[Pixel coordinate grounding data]
Start of Block

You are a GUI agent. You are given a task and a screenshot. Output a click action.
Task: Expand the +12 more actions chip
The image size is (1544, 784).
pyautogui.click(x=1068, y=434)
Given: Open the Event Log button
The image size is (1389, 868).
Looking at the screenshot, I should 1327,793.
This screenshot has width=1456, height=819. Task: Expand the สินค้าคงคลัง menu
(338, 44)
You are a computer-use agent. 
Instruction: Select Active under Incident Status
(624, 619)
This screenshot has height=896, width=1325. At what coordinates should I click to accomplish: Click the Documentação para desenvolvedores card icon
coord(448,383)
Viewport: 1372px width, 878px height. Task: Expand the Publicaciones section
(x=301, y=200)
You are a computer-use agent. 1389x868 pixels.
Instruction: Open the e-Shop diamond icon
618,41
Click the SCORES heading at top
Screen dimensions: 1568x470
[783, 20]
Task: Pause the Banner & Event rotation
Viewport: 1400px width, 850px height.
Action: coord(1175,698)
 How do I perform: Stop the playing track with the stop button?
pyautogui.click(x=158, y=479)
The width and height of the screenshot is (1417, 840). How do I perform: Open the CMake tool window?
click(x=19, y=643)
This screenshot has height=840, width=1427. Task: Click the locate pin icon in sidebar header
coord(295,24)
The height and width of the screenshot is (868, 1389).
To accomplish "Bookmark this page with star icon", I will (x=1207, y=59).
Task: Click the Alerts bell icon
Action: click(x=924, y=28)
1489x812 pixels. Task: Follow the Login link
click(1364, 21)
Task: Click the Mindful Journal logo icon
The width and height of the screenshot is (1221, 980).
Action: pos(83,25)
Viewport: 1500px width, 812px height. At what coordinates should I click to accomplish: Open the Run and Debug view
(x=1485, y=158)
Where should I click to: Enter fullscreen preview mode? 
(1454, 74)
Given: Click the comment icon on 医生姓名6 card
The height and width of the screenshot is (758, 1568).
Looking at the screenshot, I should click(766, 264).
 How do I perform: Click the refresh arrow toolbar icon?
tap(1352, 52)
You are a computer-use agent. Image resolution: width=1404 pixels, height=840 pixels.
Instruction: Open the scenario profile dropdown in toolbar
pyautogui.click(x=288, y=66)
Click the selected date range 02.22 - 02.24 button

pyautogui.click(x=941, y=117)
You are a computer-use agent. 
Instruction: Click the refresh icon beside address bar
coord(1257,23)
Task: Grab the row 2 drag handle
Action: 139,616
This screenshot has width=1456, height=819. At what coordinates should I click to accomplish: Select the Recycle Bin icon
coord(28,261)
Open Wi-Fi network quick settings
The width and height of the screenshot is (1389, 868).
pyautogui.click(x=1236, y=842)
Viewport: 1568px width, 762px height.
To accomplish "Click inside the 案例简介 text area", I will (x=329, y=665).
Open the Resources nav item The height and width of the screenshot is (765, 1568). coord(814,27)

End of Block

ASSIGNED TASK: Output, and output only, the lines from the one containing "Viewport: 1568px width, 762px height." through the last line of the data above.

SOLUTION:
Viewport: 1568px width, 762px height.
To accomplish "Click inside the 案例简介 text area", I will (x=329, y=665).
Open the Resources nav item The height and width of the screenshot is (765, 1568). coord(814,27)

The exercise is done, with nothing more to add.